■ EXTRACTED RECORDS
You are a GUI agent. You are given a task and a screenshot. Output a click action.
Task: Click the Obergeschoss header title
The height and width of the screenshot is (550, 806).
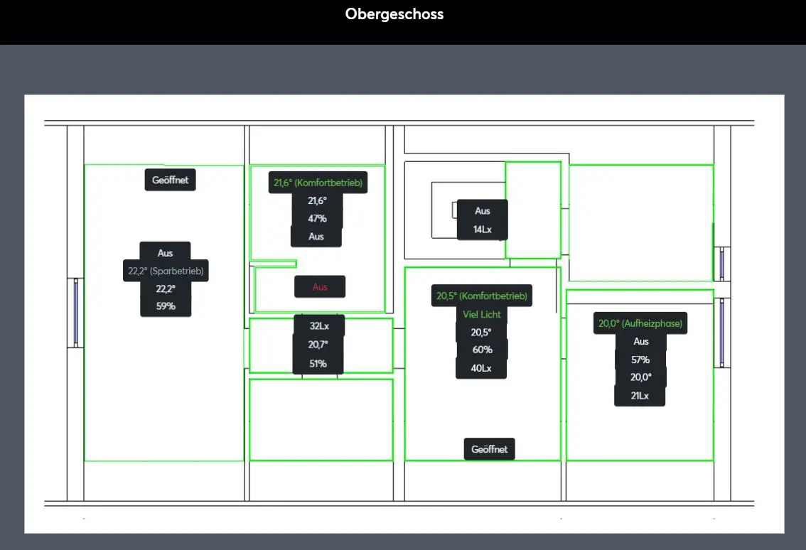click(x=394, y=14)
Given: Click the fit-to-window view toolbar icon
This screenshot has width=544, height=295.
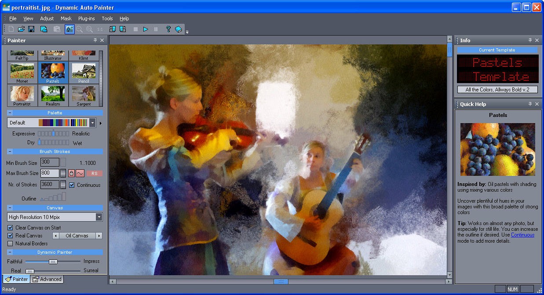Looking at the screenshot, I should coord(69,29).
...
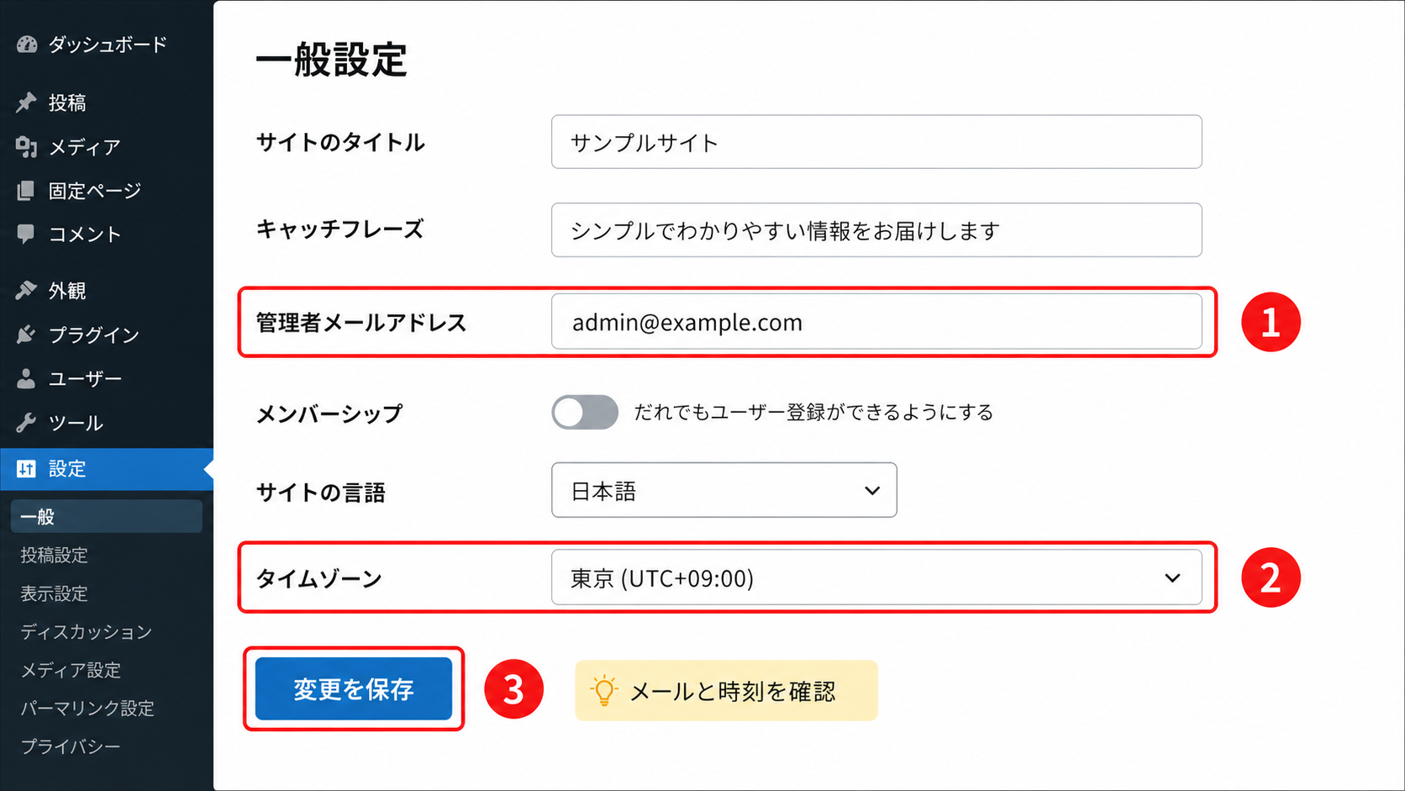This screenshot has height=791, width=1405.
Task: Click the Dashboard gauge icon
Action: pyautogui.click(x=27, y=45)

■ EXERCISE REQUIREMENTS
Return word for word the lines of the listing above, starting at the line with "You are a GUI" and ending at the line with "Given: Click the", both included. Pictures do not belong in the copy.

■ SOLUTION TO THIS PROBLEM
You are a GUI agent. You are given a task and a screenshot. Output a click action.
Task: Click the Obergeschoss header title
The height and width of the screenshot is (550, 806).
click(x=394, y=14)
Given: Click the fit-to-window view toolbar icon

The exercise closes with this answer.